El "Sorpasso" tecnológico: el fin de la era del cobre en las telecomunicaciones
Mientras la Fibra Óptica supera por primera vez al Cablemódem y se consolida como el estándar nacional, la disputa por la conectividad se recrudece: San Luis y CABA protagonizan un empate técnico en penetración, aunque la brecha de velocidad marca una nueva frontera de desigualdad. Por Alicia Bañuelos.

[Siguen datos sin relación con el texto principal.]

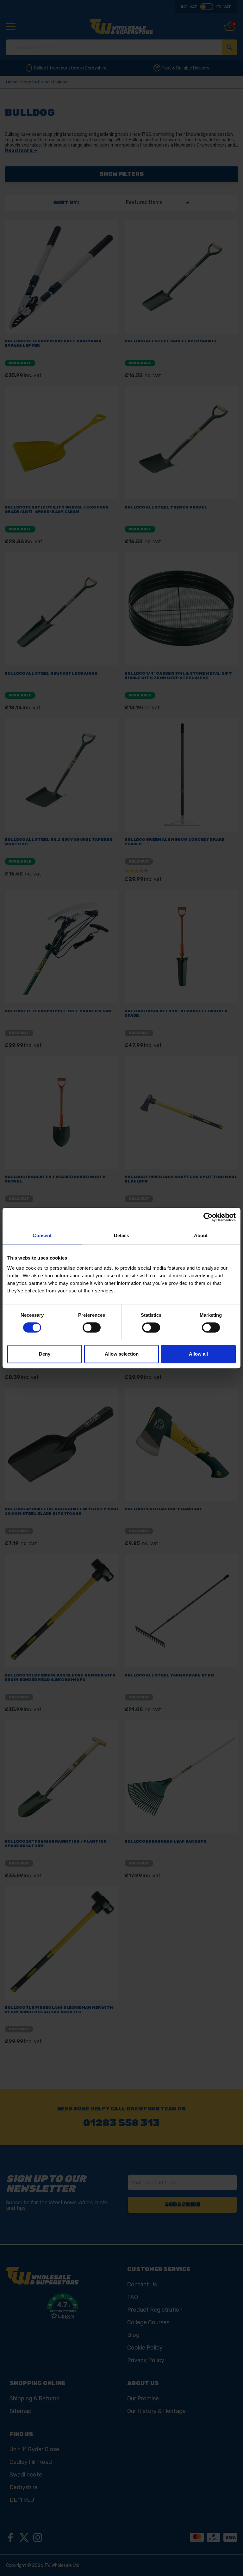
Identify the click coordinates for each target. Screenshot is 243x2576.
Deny (44, 1354)
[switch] (92, 1327)
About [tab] (201, 1235)
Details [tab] (121, 1235)
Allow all (198, 1354)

El informe del Ente Nacional de Comunicaciones (ENACOM) correspondiente al tercer trimestre de 2025 no es un reporte más; sus cifras marcan un punto de inflexión definitivo en la historia de las telecomunicaciones del país. Por primera vez, la Fibra Óptica se ha convertido en la tecnología de acceso predominante en Argentina, superando al Cablemódem y relegando definitivamente a las tecnologías basadas en cobre al olvido.
Este cambio de paradigma tecnológico ocurre en simultáneo con una disputa "voto a voto" por la penetración en los hogares entre San Luis y la Ciudad de Buenos Aires, configurando un mapa digital de alta complejidad donde la cantidad de accesos y la calidad de los mismos no siempre van de la mano.

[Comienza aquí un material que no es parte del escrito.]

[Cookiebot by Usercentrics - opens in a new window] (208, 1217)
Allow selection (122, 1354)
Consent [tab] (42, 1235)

Anatomía de un quiebre histórico: La fibra toma el mando
Si analizamos la evolución de los últimos cuatro trimestres, la tendencia es irrefutable. A finales de 2024, el Cablemódem (tecnología basada en redes de TV por cable coaxiales) mantenía una ventaja de más de 750.000 accesos sobre la fibra. Sin embargo, en el transcurso de 2025, esa ventaja se evaporó hasta invertirse en este tercer trimestre.

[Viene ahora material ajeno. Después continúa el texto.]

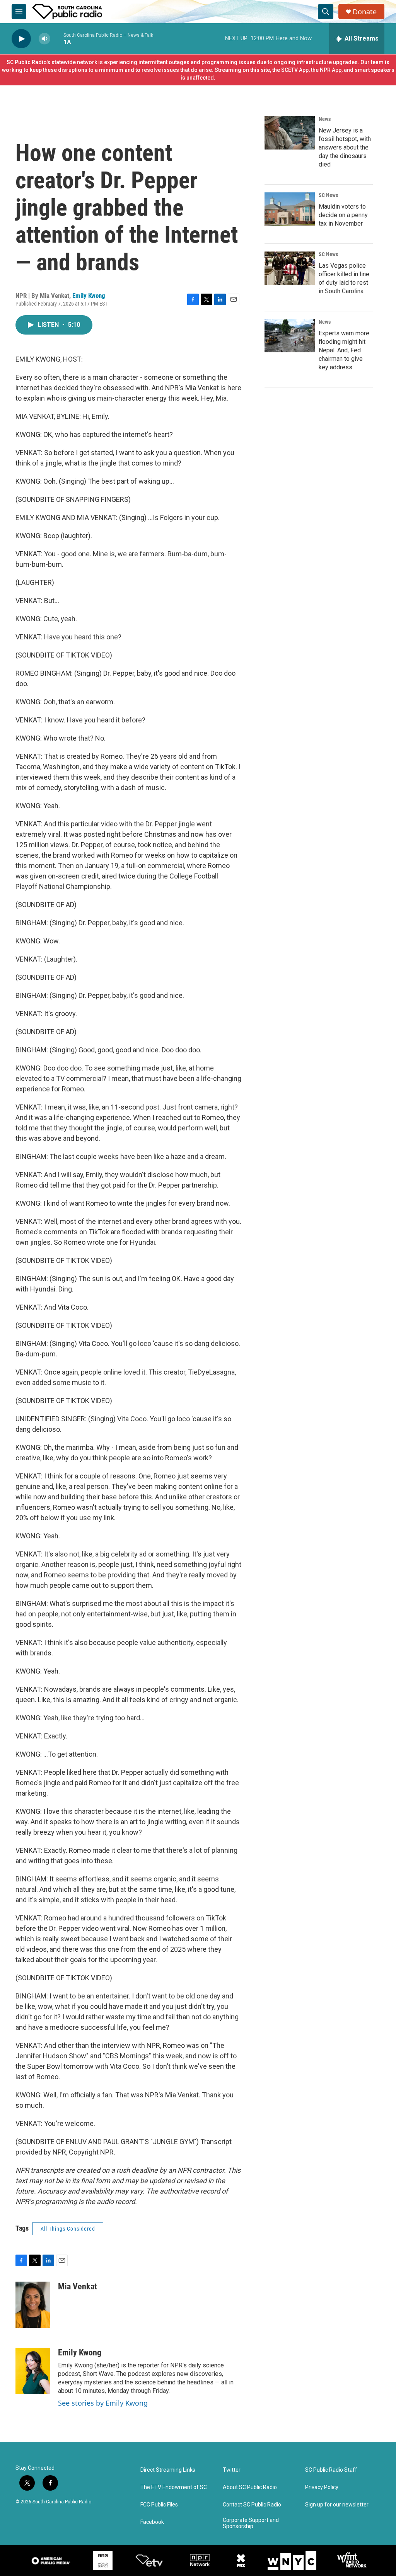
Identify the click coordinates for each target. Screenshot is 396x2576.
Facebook (152, 2522)
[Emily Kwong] (32, 2371)
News (325, 119)
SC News (328, 195)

Con 5.679.175 accesos, la fibra óptica ha superado los 5.338.976 accesos del cablemódem. Esto no solo implica que se conectan nuevos usuarios a la fibra, sino que existe una migración activa: el cable ha perdido casi 300.000 usuarios en nueve meses, absorbidos por una red de fibra que sumó más de 800.000 altas en el mismo período.
La composición del mercado queda redefinida de la siguiente manera:
- Fibra Óptica: El nuevo estándar nacional.
- Cablemódem: En retroceso, sostenido principalmente por la inercia del AMBA.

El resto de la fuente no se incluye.